Thursday, June 2, 2016

Graphic Novels 101

The comic book as we know it today has evolved, like any art form, from dime store disposable material into a multi-Billion dollar industry. Once upon a time it was hard to find anyone under the age of 20 who knew one superhero from the next. In today’s media empires it’s hard to find an adult who can’t name at least one, if not a few. So how did we get from niche to mainstream? The following is a very brief overview meant to give you some background as you plan out your 740’s section in your library!

In 1929, Dell Publishing published The Funnies, described by the Library of Congress as "a short-lived newspaper tabloid insert". An industry historian describes the 16-page, four-color periodical as "more a Sunday comic section without the rest of the newspaper than a true comic book. But it did offer all original material and was sold on newsstands". The Funnies ran for 36 issues, published Saturdays through October 16, 1930.

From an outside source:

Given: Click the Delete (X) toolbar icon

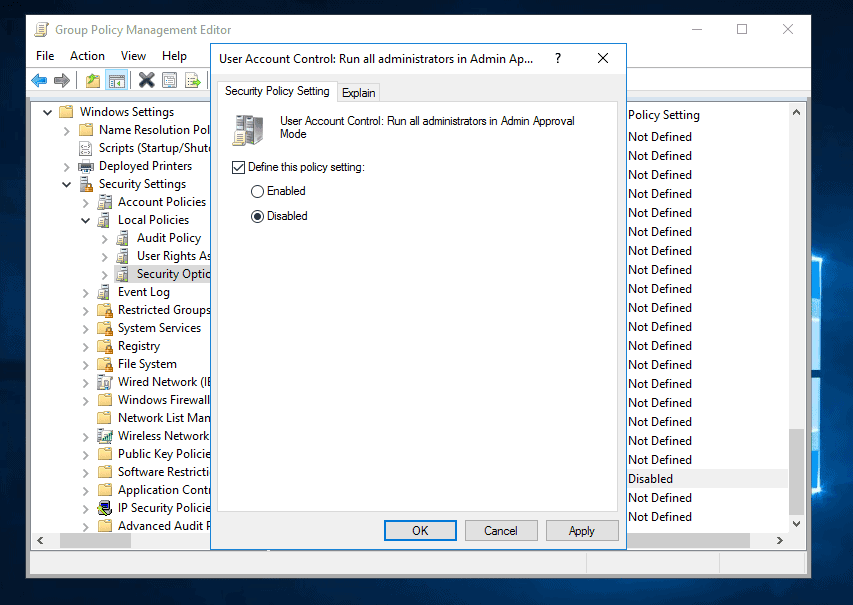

In 1938 National Allied editor Vin Sullivan pulled a Siegel/Shuster creation from the slush pile and used it as the cover feature in Action Comics #1 (June 1938). The duo's alien hero, Superman, dressed in a cape and colorful tights. The costume, influenced by Flash Gordon's attire from 1934, evoked circus aerial performers and circus strongmen, and Superman became the archetype of the "superheroes" that would follow.



Superman launched what would become known as the Golden Age of Comics. This era is marked from 1938 – 1955. During this “Age” many of the well-known heroes people know today were created. This era produced such heroes as Batman(1939), Human Torch(1939), Wonder Woman(1940), The Flash(1940) and Captain America(1941) among many, many others. Within the Golden Age is an unofficial sub-Age known as the Atomic Age. These books are usually identifiable by characters who obtained their powers through a scientific, usually radioactive/nuclear, situation.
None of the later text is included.